Researchers at Cyren describe a phishing attack that resulted from the theft of a stolen iPad. The iPad was stolen on a train in Switzerland, and briefly appeared on Apple’s location services in Paris a few days later. The owner assumed the iPad was lost for good, but sent a message to the iPad with her phone number just in case.
More than six months later, the owner received a text message claiming to be from Apple Support, claiming that her iPad had been found. The message included a link to a spoofed iCloud website that asked for her Apple login details. Fortunately, she didn’t fall victim to this attack.
Cyren’s researchers then tied this attack to a sophisticated phishing kit designed to spoof multiple Apple services. The attacker receives the stolen data via a custom-made Telegram bot.

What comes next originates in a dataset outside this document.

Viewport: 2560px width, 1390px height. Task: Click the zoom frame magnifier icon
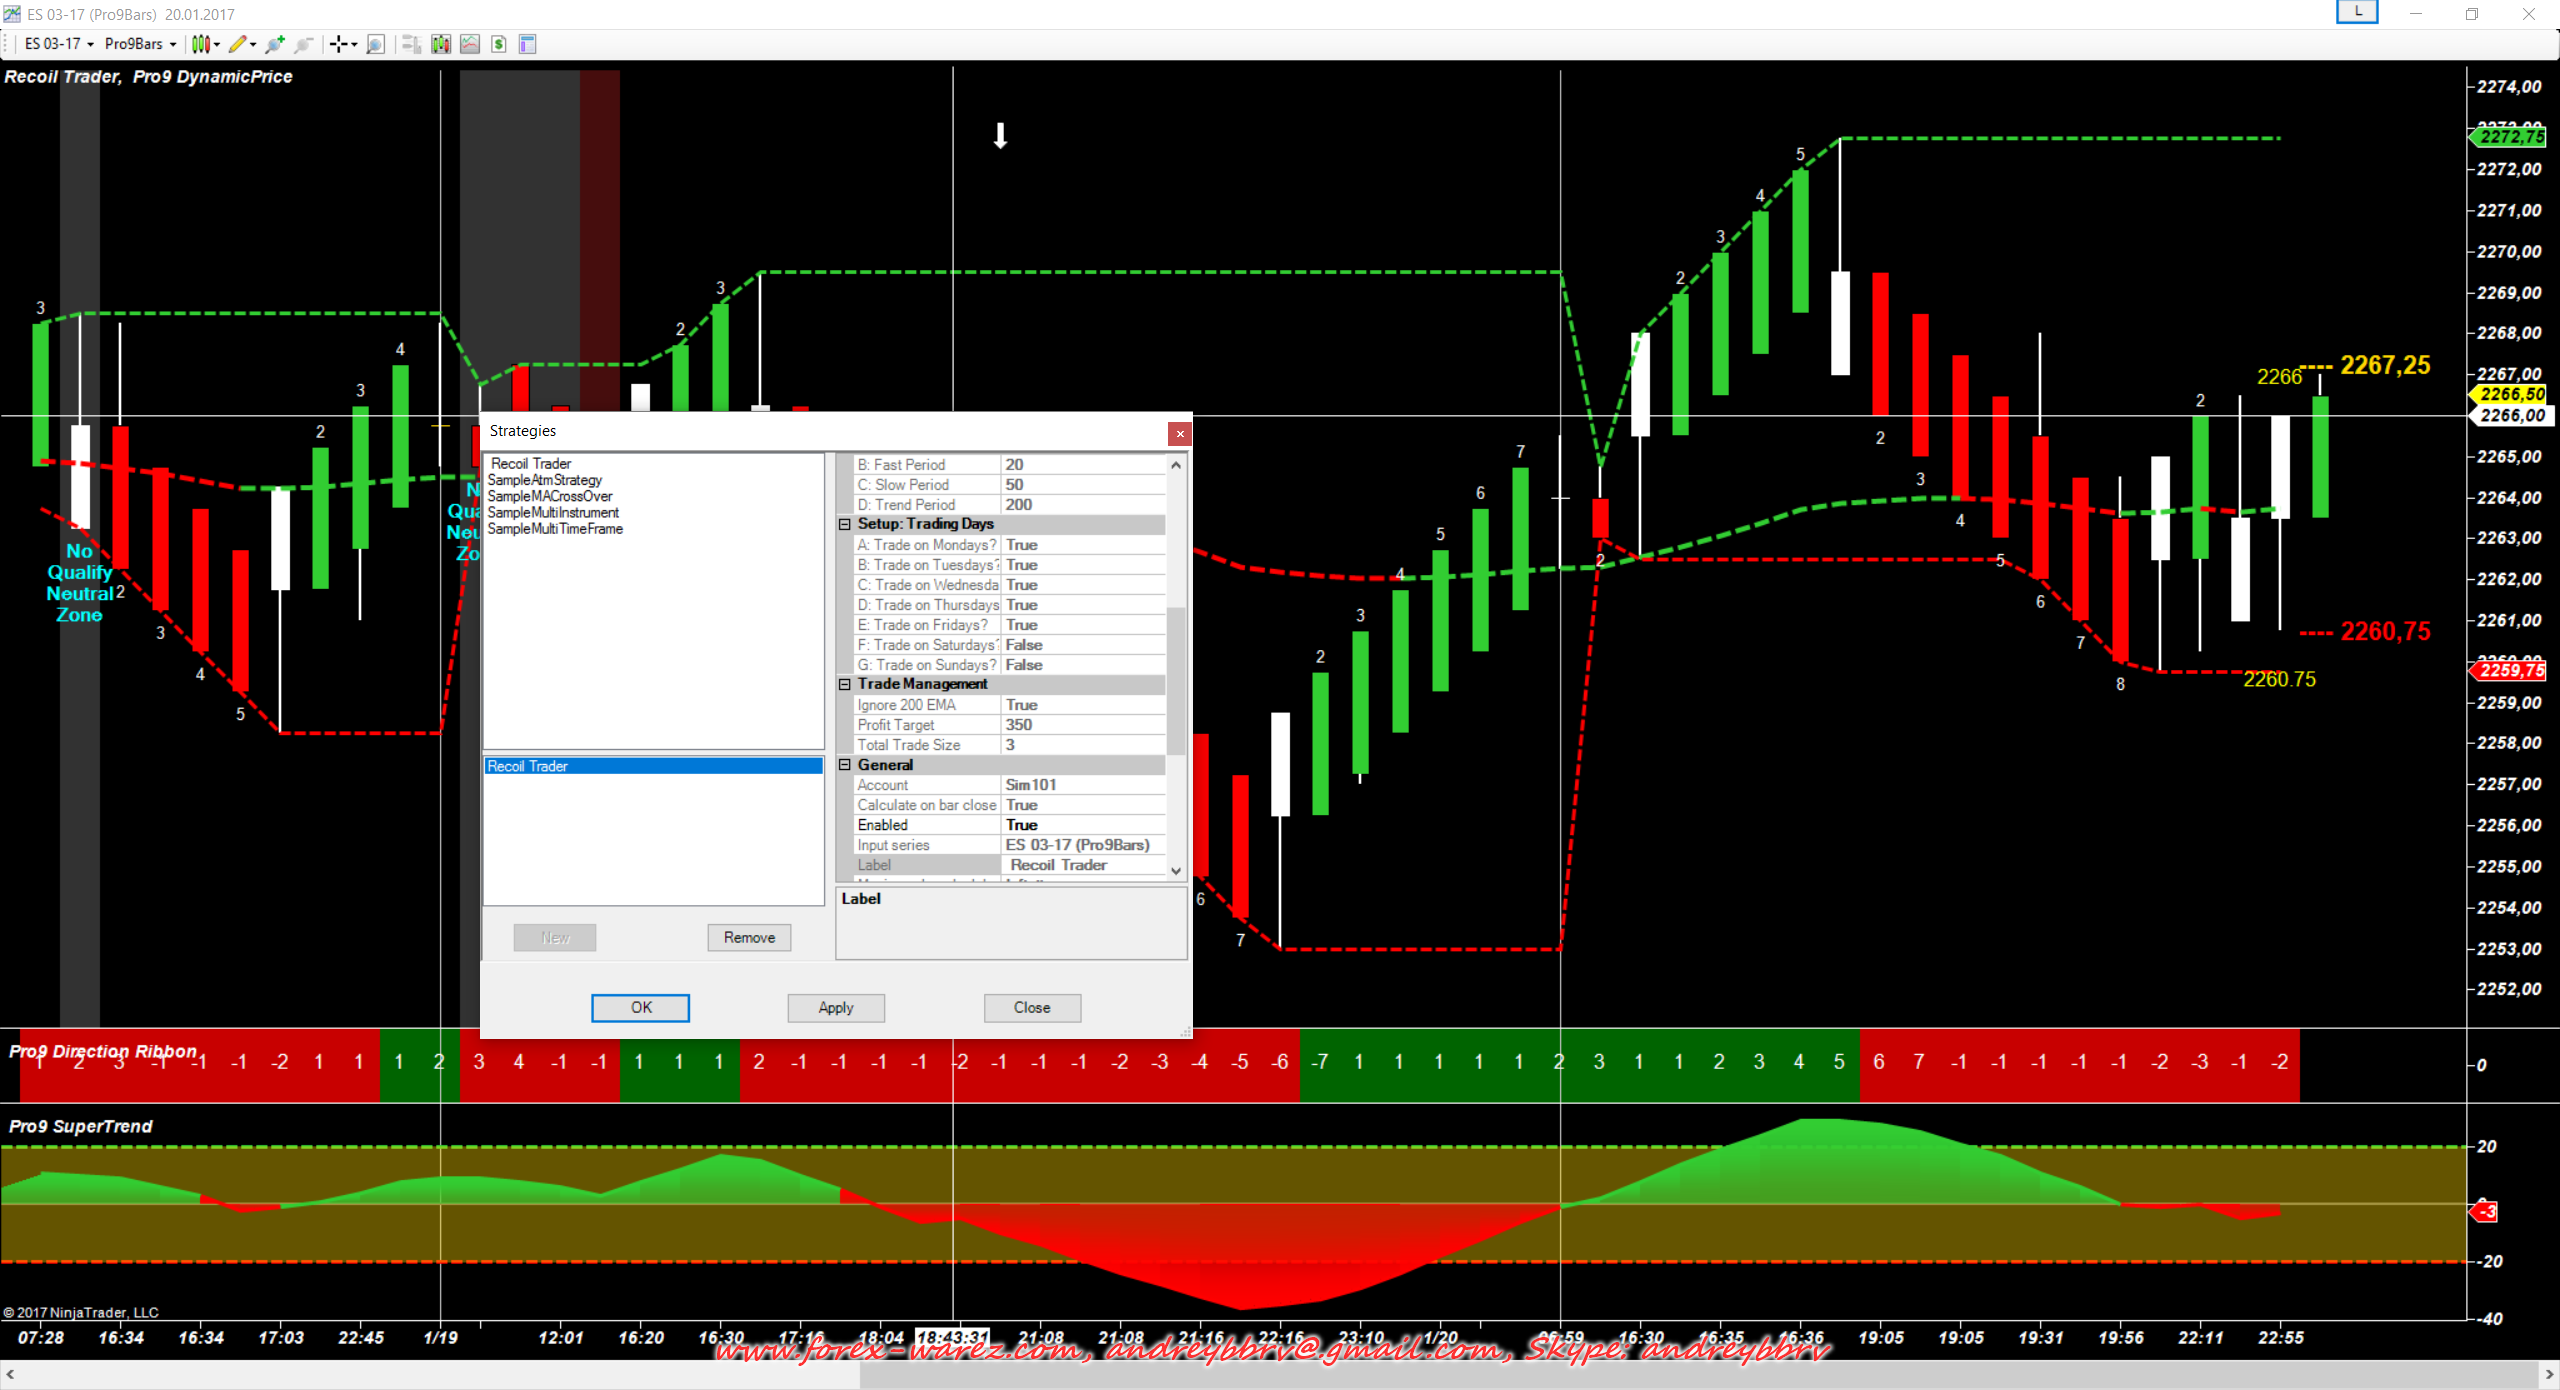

“A Telegram bot is useful for this purpose since it allows for easy broadcast via the cloud – in technical terms, a http API,” the researchers write. “It's surprisingly easy to set up a Telegram bot for this purpose, the process can be done in about one minute. [A]fter creating a bot, you receive an authentication token. The authentication token allows you to control the bot and send messages. The reason that the attackers are using it is because Telegram has an HTTP-based interface which allows bot owners to send messages just using a HTTP request that includes the token of the bot, a chat id, and the message. This is all completely free of charge and the bot owner doesn’t need their own separate server to handle the communication. It is also user friendly for the attacker as he conveniently receives the victim info in a telegram chat.”
After stealing the credentials and logging into the victim’s account, the phishing kit will automatically remove the linked iCloud account from the device. This allows the attacker to “reset the stolen devices and set them up as new devices so they can be sold.”